*** Available data Section Begins ***

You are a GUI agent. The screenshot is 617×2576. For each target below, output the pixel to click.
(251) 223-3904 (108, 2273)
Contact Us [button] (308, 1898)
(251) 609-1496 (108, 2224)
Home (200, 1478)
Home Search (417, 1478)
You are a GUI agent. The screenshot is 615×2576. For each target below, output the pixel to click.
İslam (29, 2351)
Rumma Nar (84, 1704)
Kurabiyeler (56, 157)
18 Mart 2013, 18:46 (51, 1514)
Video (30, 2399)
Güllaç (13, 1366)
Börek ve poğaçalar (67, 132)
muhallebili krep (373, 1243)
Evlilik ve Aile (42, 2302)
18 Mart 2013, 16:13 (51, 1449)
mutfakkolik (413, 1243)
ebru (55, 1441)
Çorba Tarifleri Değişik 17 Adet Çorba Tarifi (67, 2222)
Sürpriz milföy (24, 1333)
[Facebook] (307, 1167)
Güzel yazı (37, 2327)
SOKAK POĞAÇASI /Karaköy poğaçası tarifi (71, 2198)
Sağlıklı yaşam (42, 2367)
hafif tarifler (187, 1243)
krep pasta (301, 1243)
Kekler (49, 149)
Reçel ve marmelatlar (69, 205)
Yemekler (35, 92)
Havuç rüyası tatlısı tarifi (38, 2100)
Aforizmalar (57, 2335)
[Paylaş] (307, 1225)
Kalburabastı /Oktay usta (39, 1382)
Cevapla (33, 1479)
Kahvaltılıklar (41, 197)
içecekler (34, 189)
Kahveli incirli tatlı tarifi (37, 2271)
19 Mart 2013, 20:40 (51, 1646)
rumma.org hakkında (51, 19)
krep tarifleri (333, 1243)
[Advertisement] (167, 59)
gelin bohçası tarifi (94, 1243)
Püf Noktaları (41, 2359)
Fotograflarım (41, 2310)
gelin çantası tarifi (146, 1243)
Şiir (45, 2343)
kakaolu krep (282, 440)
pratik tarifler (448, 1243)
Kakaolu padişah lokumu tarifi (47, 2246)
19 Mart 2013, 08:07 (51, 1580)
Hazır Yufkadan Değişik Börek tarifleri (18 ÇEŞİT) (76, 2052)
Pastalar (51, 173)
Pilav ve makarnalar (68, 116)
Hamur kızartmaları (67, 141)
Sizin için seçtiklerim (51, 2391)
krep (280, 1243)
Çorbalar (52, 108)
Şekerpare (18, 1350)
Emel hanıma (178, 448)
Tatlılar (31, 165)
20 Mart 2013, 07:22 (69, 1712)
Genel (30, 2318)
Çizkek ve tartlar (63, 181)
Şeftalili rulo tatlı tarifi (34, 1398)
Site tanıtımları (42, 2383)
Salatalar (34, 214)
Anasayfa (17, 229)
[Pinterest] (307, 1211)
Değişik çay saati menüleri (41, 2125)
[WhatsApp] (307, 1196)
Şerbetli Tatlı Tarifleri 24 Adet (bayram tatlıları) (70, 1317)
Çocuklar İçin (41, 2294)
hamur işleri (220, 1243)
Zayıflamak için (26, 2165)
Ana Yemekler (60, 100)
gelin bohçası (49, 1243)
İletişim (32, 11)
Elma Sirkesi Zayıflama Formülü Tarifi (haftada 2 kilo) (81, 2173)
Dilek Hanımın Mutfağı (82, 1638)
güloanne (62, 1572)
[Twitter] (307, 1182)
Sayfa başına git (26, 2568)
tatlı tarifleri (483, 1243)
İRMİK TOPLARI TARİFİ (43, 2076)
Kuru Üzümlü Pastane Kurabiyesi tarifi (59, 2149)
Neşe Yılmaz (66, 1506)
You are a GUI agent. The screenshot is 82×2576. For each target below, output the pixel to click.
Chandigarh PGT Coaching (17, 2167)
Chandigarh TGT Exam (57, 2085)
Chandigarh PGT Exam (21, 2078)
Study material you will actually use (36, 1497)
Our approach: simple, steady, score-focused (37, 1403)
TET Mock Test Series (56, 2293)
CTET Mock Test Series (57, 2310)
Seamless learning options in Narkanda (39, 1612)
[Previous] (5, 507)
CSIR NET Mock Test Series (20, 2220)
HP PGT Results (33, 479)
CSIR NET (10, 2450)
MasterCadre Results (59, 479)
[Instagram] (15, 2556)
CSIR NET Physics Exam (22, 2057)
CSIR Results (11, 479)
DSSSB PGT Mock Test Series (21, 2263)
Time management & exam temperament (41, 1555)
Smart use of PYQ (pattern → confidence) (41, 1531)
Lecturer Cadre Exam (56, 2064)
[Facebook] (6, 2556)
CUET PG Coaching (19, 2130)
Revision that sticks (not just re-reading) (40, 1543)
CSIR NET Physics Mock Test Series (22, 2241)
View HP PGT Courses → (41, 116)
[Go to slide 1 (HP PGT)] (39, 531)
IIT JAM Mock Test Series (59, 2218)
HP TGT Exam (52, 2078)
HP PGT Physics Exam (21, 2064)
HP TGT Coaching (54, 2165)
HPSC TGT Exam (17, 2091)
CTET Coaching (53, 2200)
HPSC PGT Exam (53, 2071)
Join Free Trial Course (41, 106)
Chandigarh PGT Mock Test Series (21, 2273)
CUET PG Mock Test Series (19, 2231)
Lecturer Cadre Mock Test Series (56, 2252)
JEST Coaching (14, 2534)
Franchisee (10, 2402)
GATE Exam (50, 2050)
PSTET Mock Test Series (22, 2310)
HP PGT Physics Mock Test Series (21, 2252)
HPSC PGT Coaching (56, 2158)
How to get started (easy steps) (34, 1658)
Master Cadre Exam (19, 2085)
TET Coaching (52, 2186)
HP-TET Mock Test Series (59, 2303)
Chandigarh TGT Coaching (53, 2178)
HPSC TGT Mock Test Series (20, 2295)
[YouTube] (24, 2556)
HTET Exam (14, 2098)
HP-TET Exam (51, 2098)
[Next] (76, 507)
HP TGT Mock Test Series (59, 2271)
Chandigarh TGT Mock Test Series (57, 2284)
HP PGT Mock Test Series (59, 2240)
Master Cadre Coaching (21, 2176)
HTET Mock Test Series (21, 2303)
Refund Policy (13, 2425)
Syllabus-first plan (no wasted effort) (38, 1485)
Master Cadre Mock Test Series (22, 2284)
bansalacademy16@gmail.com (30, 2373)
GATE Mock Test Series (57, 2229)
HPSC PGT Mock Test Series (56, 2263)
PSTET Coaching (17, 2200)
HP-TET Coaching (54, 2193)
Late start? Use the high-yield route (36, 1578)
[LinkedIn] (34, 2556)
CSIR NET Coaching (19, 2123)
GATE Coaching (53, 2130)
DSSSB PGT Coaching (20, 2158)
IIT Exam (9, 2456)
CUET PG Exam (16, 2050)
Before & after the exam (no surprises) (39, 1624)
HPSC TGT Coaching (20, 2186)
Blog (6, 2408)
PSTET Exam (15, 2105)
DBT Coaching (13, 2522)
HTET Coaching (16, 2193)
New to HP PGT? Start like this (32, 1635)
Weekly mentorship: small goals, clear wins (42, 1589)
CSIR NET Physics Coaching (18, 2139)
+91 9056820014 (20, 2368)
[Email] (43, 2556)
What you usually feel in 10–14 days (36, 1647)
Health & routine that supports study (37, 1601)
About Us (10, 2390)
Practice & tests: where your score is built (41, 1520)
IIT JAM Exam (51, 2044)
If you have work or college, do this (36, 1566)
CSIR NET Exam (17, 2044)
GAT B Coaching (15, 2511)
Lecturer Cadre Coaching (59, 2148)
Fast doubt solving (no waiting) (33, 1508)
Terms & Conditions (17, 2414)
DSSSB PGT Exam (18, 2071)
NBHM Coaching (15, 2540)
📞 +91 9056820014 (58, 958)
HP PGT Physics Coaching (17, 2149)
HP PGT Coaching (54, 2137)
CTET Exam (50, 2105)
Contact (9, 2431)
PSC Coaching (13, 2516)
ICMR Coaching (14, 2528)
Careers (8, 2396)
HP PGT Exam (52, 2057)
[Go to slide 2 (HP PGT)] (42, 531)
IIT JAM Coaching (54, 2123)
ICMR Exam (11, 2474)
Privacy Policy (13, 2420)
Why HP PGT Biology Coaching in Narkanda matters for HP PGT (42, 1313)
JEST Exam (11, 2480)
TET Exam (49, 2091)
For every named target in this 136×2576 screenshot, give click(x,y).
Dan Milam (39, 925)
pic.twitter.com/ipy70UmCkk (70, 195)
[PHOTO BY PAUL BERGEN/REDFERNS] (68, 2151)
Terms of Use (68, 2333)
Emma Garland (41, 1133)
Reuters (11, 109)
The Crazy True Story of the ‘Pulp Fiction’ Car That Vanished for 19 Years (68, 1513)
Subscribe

*** Available data Section Ends ***

_Exercise_: Write the opening line of the data above and every line after it, exactly, stopping once you have written the line with "Değişik çay saati menüleri (41, 2125)".

_Result_:
You are a GUI agent. The screenshot is 617×2576. For each target below, output the pixel to click.
(251) 223-3904 (108, 2273)
Contact Us [button] (308, 1898)
(251) 609-1496 (108, 2224)
Home (200, 1478)
Home Search (417, 1478)
You are a GUI agent. The screenshot is 615×2576. For each target below, output the pixel to click.
İslam (29, 2351)
Rumma Nar (84, 1704)
Kurabiyeler (56, 157)
18 Mart 2013, 18:46 (51, 1514)
Video (30, 2399)
Güllaç (13, 1366)
Börek ve poğaçalar (67, 132)
muhallebili krep (373, 1243)
Evlilik ve Aile (42, 2302)
18 Mart 2013, 16:13 (51, 1449)
mutfakkolik (413, 1243)
ebru (55, 1441)
Çorba Tarifleri Değişik 17 Adet Çorba Tarifi (67, 2222)
Sürpriz milföy (24, 1333)
[Facebook] (307, 1167)
Güzel yazı (37, 2327)
SOKAK POĞAÇASI /Karaköy poğaçası tarifi (71, 2198)
Sağlıklı yaşam (42, 2367)
hafif tarifler (187, 1243)
krep pasta (301, 1243)
Kekler (49, 149)
Reçel ve marmelatlar (69, 205)
Yemekler (35, 92)
Havuç rüyası tatlısı tarifi (38, 2100)
Aforizmalar (57, 2335)
[Paylaş] (307, 1225)
Kalburabastı /Oktay usta (39, 1382)
Cevapla (33, 1479)
Kahvaltılıklar (41, 197)
içecekler (34, 189)
Kahveli incirli tatlı tarifi (37, 2271)
19 Mart 2013, 20:40 (51, 1646)
rumma.org hakkında (51, 19)
krep tarifleri (333, 1243)
[Advertisement] (167, 59)
gelin bohçası tarifi (94, 1243)
Püf Noktaları (41, 2359)
Fotograflarım (41, 2310)
gelin çantası tarifi (146, 1243)
Şiir (45, 2343)
kakaolu krep (282, 440)
pratik tarifler (448, 1243)
Kakaolu padişah lokumu tarifi (47, 2246)
19 Mart 2013, 08:07 (51, 1580)
Hazır Yufkadan Değişik Börek tarifleri (18 ÇEŞİT) (76, 2052)
Pastalar (51, 173)
Pilav ve makarnalar (68, 116)
Hamur kızartmaları (67, 141)
Sizin için seçtiklerim (51, 2391)
krep (280, 1243)
Çorbalar (52, 108)
Şekerpare (18, 1350)
Emel hanıma (178, 448)
Tatlılar (31, 165)
20 Mart 2013, 07:22 (69, 1712)
Genel (30, 2318)
Çizkek ve tartlar (63, 181)
Şeftalili rulo tatlı tarifi (34, 1398)
Site tanıtımları (42, 2383)
Salatalar (34, 214)
Anasayfa (17, 229)
[Pinterest] (307, 1211)
Değişik çay saati menüleri (41, 2125)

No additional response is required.